To be done
Can you pull out the passage of the Tobago nightlife text that runs from "For much of" up to and including "and backside muscles.", copied word for word?

Source text
______

Drinking and dancing:
You can’t miss the bright lights on Tobago, because the hub of the action is also the main axis for the airport and the big hotels: Crown Point’s Milford Road.
For much of its length this street is lined with restaurants, small supermarkets and shops, but after dark the action focuses in on its junction with Pigeon Point Road, known as Pigeon Point Corner. There’s a flea market, night-time food stalls with local specialities, fast food joints, a casino and two informal liming joints, Jade Monkey and Illusions.
Neither of these two venues (liming is the local word for any gathering that involves laughter, conversation, alcohol and dancing) really gets going until midnight. Both are dominated by locals, so you’d expect to see plenty of wining, a sensual dance that involves plenty of hip gyration and strong leg and backside muscles.

______

Dataset section

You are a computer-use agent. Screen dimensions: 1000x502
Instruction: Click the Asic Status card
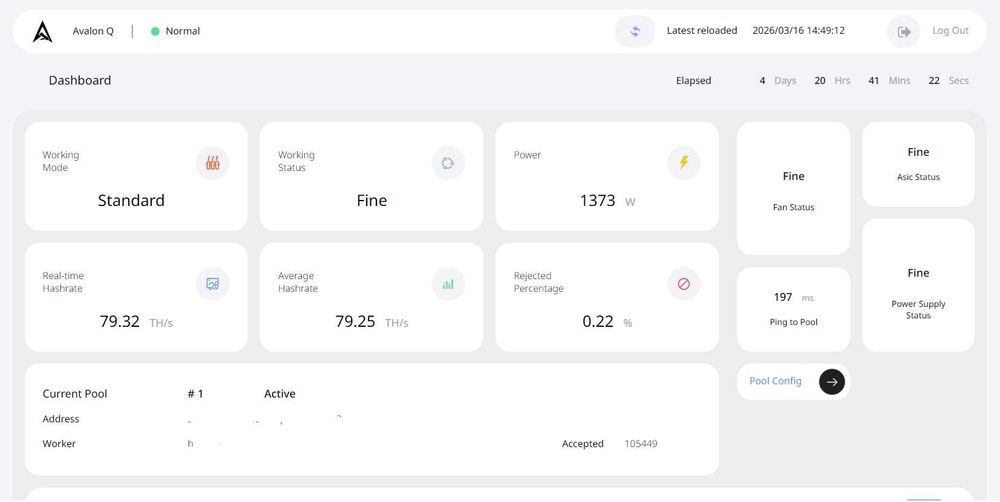click(918, 164)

______

Exercise result
For much of its length this street is lined with restaurants, small supermarkets and shops, but after dark the action focuses in on its junction with Pigeon Point Road, known as Pigeon Point Corner. There’s a flea market, night-time food stalls with local specialities, fast food joints, a casino and two informal liming joints, Jade Monkey and Illusions.
Neither of these two venues (liming is the local word for any gathering that involves laughter, conversation, alcohol and dancing) really gets going until midnight. Both are dominated by locals, so you’d expect to see plenty of wining, a sensual dance that involves plenty of hip gyration and strong leg and backside muscles.